_Prompt_
Reproduce word for word the lines between those holding "Clearance (82, 1764)" and "Straight Leg (148, 494)", inclusive, and nothing else from the data below.

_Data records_
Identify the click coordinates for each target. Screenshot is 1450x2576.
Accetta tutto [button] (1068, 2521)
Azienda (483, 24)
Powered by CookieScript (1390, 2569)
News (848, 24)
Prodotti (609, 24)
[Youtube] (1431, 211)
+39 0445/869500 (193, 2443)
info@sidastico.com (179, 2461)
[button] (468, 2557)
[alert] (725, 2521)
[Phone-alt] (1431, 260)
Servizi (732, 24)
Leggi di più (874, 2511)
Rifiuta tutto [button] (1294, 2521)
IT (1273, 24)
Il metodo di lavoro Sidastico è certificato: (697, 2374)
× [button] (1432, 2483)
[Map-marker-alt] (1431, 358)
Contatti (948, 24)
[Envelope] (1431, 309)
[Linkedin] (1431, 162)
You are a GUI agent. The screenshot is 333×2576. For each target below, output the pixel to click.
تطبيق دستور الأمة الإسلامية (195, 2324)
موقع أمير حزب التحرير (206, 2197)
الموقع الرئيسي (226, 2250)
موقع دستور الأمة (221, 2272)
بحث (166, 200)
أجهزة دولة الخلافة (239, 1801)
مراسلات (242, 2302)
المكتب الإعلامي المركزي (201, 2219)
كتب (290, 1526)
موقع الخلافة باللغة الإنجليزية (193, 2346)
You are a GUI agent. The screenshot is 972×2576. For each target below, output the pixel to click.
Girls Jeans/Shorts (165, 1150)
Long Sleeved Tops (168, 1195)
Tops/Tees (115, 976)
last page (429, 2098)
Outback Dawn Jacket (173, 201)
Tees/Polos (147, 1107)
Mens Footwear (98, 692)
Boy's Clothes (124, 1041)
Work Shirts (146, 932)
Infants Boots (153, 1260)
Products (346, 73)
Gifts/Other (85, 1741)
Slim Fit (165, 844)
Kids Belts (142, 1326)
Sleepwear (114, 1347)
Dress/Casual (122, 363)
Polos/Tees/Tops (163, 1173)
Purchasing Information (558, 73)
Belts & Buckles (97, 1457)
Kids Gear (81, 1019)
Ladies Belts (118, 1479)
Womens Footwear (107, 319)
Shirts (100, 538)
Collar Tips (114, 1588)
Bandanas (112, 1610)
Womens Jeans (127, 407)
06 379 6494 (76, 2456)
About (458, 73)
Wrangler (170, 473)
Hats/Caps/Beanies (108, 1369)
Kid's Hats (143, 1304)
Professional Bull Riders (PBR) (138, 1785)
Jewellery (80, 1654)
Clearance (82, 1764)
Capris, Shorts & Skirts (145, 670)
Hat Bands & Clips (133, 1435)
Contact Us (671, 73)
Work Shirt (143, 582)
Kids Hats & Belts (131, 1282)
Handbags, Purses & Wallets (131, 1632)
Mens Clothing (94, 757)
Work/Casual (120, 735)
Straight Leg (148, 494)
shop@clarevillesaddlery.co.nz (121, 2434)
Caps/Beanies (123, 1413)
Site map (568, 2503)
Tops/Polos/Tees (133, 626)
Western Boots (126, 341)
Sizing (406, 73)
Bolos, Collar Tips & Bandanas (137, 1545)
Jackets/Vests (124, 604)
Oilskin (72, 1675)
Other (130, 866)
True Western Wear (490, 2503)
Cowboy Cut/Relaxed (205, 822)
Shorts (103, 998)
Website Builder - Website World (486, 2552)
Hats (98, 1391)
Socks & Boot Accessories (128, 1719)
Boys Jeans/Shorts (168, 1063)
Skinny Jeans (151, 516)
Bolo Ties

_Finished exercise_
Clearance (82, 1764)
Capris, Shorts & Skirts (145, 670)
Hat Bands & Clips (133, 1435)
Contact Us (671, 73)
Work Shirt (143, 582)
Kids Hats & Belts (131, 1282)
Handbags, Purses & Wallets (131, 1632)
Mens Clothing (94, 757)
Work/Casual (120, 735)
Straight Leg (148, 494)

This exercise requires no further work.